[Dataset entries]
════════════════

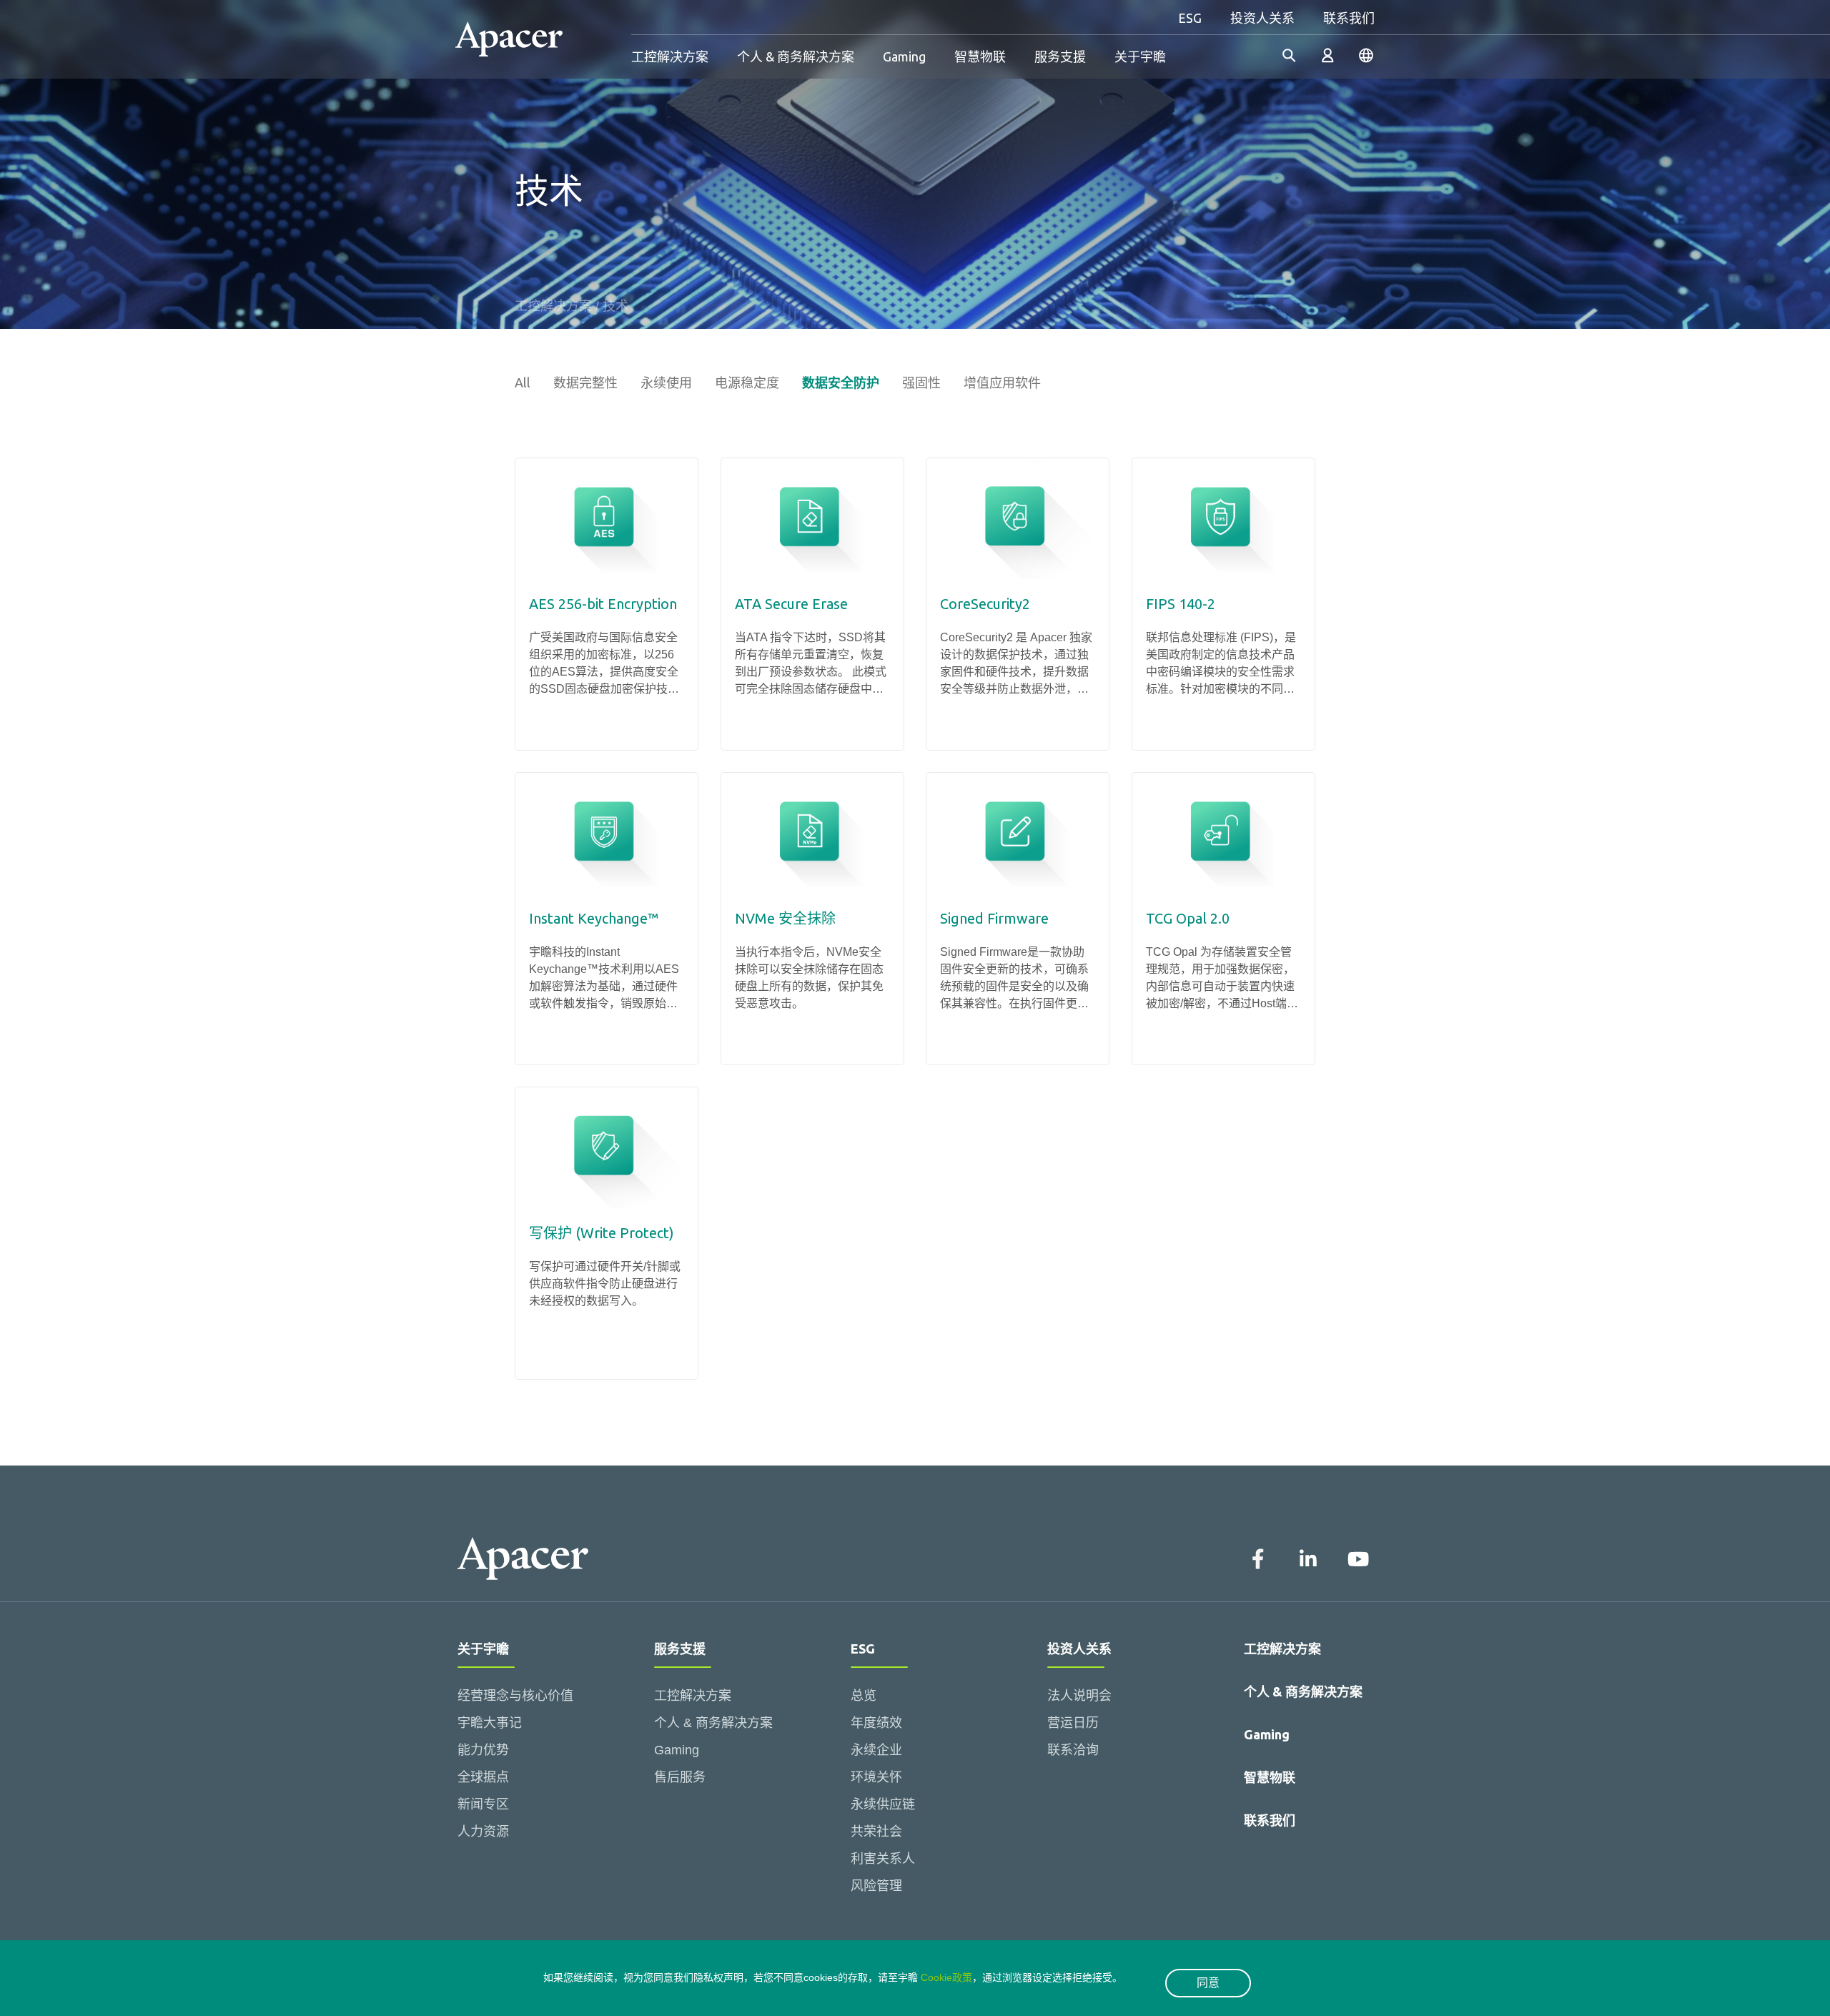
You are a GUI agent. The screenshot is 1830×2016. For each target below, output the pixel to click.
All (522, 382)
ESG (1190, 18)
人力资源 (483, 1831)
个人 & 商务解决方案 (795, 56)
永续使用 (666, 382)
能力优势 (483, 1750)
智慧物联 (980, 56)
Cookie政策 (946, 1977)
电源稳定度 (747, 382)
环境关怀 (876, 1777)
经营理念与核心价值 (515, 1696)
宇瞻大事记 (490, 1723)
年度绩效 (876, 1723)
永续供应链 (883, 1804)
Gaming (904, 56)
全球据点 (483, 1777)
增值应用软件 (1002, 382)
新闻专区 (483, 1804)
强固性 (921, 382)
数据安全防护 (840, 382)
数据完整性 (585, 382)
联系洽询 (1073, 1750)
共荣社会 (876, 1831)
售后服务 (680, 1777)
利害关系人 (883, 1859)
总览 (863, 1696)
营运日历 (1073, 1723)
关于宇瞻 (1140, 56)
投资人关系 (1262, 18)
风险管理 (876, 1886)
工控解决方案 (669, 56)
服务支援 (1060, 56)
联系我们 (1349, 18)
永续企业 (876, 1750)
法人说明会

════════════════

Transcribe all of the records above character for character. Exclude the pictures.

WRITTEN RESPONSE:
You are a GUI agent. The screenshot is 1830×2016. For each target below, output the pixel to click.
All (522, 382)
ESG (1190, 18)
人力资源 (483, 1831)
个人 & 商务解决方案 (795, 56)
永续使用 (666, 382)
能力优势 (483, 1750)
智慧物联 (980, 56)
Cookie政策 (946, 1977)
电源稳定度 (747, 382)
环境关怀 (876, 1777)
经营理念与核心价值 (515, 1696)
宇瞻大事记 (490, 1723)
年度绩效 (876, 1723)
永续供应链 (883, 1804)
Gaming (904, 56)
全球据点 (483, 1777)
增值应用软件 (1002, 382)
新闻专区 (483, 1804)
强固性 (921, 382)
数据安全防护 (840, 382)
数据完整性 (585, 382)
联系洽询 (1073, 1750)
共荣社会 (876, 1831)
售后服务 (680, 1777)
利害关系人 (883, 1859)
总览 (863, 1696)
营运日历 (1073, 1723)
关于宇瞻 (1140, 56)
投资人关系 (1262, 18)
风险管理 (876, 1886)
工控解决方案 (669, 56)
服务支援 (1060, 56)
联系我们 (1349, 18)
永续企业 (876, 1750)
法人说明会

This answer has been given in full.